[Stored data]
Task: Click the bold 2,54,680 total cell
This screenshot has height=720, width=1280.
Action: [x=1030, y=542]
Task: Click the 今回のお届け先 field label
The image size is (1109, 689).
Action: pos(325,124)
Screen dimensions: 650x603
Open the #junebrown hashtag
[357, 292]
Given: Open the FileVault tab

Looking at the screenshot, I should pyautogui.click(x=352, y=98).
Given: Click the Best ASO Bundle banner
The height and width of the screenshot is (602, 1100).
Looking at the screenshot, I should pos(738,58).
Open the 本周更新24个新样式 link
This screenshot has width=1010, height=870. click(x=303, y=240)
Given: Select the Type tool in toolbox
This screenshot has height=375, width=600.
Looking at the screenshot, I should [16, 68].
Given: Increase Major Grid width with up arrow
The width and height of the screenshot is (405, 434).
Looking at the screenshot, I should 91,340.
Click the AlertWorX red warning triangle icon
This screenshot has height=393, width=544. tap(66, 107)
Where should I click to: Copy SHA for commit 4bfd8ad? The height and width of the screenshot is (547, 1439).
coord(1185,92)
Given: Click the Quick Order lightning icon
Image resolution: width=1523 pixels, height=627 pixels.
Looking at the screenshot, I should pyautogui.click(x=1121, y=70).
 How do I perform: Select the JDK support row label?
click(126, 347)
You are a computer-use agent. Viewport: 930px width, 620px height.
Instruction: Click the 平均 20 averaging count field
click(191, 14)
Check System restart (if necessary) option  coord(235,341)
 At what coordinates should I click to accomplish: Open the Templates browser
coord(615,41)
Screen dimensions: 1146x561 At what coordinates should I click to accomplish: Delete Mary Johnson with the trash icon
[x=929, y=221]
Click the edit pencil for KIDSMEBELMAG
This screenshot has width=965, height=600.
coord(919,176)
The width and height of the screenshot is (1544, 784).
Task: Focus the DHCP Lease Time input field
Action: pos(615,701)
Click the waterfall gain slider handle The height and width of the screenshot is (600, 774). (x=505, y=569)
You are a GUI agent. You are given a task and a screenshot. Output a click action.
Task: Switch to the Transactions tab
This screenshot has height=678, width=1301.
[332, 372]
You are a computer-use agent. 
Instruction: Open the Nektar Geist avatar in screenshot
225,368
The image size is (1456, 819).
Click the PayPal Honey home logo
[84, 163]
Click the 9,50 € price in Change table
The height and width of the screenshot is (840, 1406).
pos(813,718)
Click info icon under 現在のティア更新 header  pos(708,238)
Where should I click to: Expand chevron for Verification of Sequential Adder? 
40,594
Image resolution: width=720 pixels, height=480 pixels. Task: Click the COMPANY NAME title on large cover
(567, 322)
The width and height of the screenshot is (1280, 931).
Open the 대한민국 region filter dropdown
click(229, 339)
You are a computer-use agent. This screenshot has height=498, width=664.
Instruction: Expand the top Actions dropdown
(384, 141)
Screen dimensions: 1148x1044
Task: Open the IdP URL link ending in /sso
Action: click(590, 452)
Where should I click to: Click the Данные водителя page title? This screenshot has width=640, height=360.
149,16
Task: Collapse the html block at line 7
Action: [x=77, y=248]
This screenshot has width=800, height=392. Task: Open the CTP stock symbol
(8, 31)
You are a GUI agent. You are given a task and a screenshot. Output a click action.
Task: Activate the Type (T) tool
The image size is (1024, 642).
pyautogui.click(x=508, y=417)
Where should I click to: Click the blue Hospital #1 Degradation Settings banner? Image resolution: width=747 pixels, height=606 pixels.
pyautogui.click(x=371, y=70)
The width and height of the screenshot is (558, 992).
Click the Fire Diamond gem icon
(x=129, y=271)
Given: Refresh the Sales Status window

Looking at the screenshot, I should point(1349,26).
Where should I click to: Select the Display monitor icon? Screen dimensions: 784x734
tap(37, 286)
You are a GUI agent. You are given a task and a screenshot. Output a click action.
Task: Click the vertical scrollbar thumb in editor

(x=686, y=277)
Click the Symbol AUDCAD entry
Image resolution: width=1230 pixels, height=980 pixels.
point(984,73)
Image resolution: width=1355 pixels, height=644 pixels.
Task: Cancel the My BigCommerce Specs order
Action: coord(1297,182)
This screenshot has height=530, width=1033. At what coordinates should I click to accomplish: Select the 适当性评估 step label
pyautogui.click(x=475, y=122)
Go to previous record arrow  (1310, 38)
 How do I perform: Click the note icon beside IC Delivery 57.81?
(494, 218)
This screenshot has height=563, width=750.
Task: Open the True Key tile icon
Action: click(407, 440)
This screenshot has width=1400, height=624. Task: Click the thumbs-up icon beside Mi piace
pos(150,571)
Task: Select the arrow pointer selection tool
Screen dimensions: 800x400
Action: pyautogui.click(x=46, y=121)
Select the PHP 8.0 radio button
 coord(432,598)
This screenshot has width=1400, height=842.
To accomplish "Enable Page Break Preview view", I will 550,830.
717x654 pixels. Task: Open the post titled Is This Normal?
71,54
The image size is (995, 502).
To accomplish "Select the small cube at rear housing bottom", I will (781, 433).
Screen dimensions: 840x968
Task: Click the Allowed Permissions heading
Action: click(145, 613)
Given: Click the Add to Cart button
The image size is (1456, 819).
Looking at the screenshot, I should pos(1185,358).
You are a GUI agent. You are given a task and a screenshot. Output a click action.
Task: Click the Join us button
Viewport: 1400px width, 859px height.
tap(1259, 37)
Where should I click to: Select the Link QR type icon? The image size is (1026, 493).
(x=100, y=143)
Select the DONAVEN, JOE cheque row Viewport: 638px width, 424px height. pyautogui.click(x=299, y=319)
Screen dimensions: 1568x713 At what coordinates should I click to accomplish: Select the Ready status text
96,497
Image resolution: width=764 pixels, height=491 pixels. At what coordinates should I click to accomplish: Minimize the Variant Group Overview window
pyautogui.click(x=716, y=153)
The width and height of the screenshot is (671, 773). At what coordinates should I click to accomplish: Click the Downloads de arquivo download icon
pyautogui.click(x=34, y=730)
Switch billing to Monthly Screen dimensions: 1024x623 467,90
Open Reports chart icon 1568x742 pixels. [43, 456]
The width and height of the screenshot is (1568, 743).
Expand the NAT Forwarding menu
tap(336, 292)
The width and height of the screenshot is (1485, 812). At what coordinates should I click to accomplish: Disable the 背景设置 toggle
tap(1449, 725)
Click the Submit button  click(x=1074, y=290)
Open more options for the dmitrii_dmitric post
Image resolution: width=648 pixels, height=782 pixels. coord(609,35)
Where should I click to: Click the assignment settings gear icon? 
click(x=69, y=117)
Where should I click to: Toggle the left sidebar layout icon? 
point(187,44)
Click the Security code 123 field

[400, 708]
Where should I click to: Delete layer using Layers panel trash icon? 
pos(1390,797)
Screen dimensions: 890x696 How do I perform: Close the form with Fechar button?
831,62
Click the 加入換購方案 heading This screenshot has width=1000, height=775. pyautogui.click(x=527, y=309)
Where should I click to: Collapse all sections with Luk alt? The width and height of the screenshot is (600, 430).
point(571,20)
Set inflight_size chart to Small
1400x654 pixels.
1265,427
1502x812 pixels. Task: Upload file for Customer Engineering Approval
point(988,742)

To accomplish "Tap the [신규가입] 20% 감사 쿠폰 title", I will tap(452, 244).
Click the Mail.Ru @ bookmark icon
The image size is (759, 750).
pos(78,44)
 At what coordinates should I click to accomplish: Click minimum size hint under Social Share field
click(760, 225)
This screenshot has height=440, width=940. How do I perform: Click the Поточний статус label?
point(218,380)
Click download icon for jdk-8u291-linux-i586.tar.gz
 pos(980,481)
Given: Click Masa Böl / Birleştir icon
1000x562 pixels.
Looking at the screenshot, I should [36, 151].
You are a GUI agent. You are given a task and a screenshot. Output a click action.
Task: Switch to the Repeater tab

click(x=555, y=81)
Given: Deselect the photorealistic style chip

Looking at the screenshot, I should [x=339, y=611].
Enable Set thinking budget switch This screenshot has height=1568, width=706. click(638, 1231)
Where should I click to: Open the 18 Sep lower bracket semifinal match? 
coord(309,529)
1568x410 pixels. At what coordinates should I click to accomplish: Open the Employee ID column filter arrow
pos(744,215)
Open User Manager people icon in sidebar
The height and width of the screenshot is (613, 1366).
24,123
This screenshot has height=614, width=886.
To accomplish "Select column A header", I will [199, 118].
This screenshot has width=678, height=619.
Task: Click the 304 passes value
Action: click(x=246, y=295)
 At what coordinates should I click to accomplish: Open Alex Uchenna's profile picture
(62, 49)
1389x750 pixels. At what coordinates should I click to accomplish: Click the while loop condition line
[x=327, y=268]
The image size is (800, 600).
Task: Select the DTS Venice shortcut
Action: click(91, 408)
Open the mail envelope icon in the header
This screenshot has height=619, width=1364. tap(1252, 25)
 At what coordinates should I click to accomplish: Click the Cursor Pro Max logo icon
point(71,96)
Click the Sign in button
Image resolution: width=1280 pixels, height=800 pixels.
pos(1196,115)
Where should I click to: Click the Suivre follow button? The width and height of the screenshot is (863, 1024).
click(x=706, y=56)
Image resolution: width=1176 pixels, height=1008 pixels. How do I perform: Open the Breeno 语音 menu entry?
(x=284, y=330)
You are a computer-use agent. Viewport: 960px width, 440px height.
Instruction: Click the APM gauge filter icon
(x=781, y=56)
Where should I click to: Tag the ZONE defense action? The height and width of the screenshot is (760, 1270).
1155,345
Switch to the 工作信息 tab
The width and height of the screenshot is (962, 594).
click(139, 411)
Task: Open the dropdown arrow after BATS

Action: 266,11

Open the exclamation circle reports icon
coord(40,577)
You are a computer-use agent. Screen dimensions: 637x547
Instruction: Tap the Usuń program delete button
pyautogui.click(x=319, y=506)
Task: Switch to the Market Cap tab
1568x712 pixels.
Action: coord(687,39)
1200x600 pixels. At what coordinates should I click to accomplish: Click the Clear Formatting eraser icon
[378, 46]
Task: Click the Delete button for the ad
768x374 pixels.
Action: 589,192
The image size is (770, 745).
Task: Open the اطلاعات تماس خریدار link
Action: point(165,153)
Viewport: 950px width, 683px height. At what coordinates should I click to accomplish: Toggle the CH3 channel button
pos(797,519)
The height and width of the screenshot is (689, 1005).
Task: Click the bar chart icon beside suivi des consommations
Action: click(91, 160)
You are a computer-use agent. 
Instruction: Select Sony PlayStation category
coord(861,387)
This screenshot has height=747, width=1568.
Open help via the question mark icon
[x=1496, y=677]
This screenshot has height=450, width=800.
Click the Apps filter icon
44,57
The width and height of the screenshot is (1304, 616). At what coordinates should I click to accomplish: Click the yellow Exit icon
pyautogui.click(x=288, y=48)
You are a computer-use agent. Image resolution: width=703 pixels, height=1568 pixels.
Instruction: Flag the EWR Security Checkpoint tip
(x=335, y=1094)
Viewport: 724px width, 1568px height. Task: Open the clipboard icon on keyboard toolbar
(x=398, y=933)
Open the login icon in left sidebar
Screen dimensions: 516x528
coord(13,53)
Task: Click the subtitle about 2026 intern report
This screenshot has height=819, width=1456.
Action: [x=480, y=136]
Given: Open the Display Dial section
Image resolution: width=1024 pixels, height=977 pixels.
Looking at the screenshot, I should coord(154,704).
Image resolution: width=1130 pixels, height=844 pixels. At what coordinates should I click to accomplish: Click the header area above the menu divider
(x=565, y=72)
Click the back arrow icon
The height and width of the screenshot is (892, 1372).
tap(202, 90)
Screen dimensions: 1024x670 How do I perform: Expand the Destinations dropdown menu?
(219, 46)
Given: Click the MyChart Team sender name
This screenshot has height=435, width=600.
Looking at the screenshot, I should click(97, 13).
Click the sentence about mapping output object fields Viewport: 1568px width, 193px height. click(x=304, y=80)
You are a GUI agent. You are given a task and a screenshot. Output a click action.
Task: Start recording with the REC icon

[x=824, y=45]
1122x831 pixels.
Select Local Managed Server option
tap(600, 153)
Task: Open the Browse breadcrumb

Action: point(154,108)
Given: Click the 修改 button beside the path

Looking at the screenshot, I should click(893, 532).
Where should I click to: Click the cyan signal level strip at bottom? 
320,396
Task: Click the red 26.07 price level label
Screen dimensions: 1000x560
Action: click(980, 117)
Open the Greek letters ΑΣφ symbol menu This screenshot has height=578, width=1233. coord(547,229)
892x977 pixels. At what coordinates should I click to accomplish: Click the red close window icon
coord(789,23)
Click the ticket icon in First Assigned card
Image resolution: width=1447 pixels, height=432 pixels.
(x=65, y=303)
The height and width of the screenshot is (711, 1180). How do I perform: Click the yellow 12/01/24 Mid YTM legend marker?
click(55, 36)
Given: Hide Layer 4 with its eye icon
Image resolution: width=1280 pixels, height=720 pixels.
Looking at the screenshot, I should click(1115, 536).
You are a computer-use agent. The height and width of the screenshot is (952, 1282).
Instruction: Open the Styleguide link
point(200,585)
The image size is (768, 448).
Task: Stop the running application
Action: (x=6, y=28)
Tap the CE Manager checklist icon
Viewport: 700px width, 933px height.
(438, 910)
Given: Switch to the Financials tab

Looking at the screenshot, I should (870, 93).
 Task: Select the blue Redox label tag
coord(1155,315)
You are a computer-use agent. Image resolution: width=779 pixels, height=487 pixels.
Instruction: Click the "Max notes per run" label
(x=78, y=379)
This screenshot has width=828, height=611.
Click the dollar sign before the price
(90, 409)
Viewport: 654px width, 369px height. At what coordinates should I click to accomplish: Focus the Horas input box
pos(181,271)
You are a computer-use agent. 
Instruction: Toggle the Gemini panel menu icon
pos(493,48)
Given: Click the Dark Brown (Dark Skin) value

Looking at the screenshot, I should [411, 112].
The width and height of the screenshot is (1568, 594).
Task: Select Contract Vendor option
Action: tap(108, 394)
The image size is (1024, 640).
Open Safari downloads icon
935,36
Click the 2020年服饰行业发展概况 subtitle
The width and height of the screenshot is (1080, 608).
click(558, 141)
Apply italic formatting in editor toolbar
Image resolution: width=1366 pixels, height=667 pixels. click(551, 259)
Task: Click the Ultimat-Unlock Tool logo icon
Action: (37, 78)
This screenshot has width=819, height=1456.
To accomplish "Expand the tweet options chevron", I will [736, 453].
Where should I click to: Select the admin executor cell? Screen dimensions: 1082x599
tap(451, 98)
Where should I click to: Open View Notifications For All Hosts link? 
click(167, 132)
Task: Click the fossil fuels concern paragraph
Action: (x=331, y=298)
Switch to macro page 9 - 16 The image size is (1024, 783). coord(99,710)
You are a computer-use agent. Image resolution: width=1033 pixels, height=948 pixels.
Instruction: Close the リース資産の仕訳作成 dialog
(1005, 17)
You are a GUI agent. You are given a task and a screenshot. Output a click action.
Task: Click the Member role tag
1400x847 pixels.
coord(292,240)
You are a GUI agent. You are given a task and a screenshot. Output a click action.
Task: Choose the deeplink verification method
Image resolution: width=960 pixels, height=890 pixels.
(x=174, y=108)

Task prompt> Look through the data above and return each line where the string "Enable" occurs.

Written answer>
To accomplish "Enable Page Break Preview view", I will 550,830.
Enable Set thinking budget switch This screenshot has height=1568, width=706. click(638, 1231)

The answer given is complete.